Combining with SORT and FILTER unlocks common analytics patterns. For leaders and laggards, take a dataset, sort by a metric descending, then TAKE the first N for a Top‑N panel. For “latest activity”, FILTER to a category, sort by date descending, and TAKE the last N with negative rows. Coefficient’s and XelPlus’s tutorials showcase such blends, including grabbing the last seven days or the top five campaigns with one short, readable formula. This composability means your logic is visible in the cell, not scattered across hidden helpers.
These slicers also pair elegantly with other array shapers. Use CHOOSEROWS or CHOOSECOLS when you need specific indices rather than contiguous blocks; combine them with TAKE to first reduce and then select. Use WRAPROWS or WRAPCOLS after TAKE to present a trimmed list as a multi‑row or multi‑column panel for dashboards. If a downstream consumer expects a fixed rectangle, follow with EXPAND to pad the result to a standard size, filling extras with “” or “-” for clean presentation. Each step is a small, declarative function, and the final formula remains approachable to collaborators.
Error handling and edge cases are predictable. A #SPILL means content blocks the output area; clear cells or remove merges. A #CALC! “empty array” typically arises when TAKE or DROP’s arguments zero out the result; reconsider the N or add a guard like IF(ROWS(Data)=0, “”, TAKE(…)). For very large arrays, #NUM signals that the requested spill exceeds sheet limits; reduce scope with FILTER or operate on table columns instead of whole columns. Microsoft’s TAKE page explicitly calls out #CALC! for zero arguments and #NUM for excessive outputs; common guides for DROP add that extreme trims can produce empty arrays and that some formatting, like dates, may render as serials depending on how the result is used.

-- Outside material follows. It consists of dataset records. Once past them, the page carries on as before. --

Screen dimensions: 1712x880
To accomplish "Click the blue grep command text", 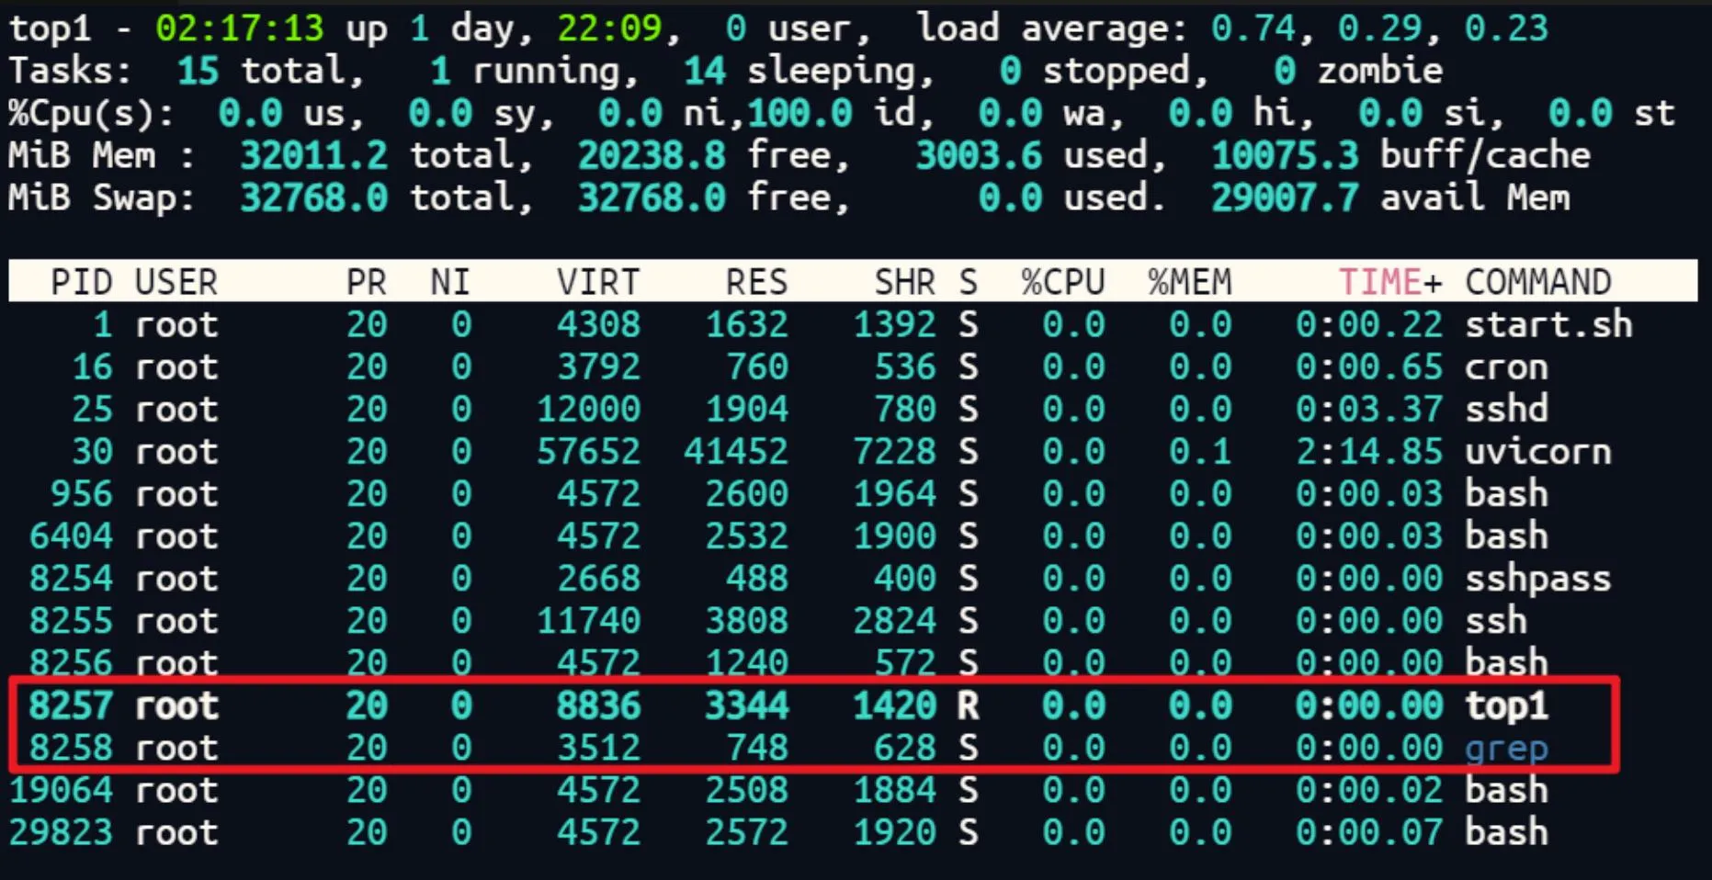I will [1506, 749].
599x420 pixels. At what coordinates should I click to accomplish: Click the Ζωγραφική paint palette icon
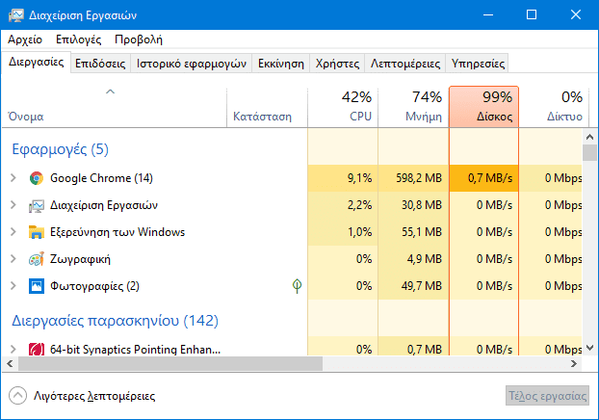point(37,259)
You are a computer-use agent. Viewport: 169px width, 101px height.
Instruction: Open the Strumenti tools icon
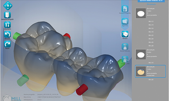pyautogui.click(x=7, y=25)
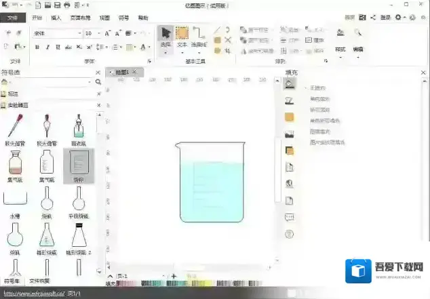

Compared with legacy techniques, the benefits are tangible. OFFSET is volatile and can slow models, while nested INDEX/COUNTA requires mental gymnastics that hide intent. TAKE and DROP express a simple idea directly: “give me the first N”, “give me the last N”, or “skip the first/last N”. In dashboards, that clarity matters because one well‑named formula cell becomes the contract for a module. In exports, it prevents off‑by‑one errors that creep in with manual trimming. In analysis, it speeds iteration by making reshaping operations obvious and single‑purpose.

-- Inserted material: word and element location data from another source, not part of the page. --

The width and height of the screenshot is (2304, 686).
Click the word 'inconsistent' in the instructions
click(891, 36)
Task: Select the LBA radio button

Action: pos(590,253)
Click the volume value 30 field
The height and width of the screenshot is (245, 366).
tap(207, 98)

A practical recipe to adopt is this: filter or sort first, then TAKE or DROP to size, then optionally choose columns and present. For example, =TAKE(SORTBY(FILTER(Data, Data[Region]=H2), Data[Revenue], -1), 10) yields the top ten rows for a selected region; =DROP(Data, 1) removes the header row before a VSTACK consolidation; =TAKE(Data, , 4) creates a compact view of just the first four columns for a side panel. Each of these reads like a sentence, and because they’re dynamic arrays, the outputs stay synchronized with source changes.

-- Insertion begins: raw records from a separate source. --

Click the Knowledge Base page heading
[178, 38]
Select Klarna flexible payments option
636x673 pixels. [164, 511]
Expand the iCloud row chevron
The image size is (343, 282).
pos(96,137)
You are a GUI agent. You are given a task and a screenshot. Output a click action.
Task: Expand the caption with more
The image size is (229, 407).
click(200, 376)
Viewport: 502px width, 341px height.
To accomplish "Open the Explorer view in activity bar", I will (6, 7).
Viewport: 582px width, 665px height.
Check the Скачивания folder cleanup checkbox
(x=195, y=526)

Once these become second nature, you will find fewer reasons to reach for helper sheets or Power Query for simple slices. Reserve heavier tools for merges and complex transforms, and keep TAKE and DROP in your day‑to‑day toolbox for fast, reliable shaping. With Microsoft 365’s continued investment in dynamic arrays, these functions sit at the heart of modern, maintainable Excel models that calculate quickly, explain themselves, and scale with your data.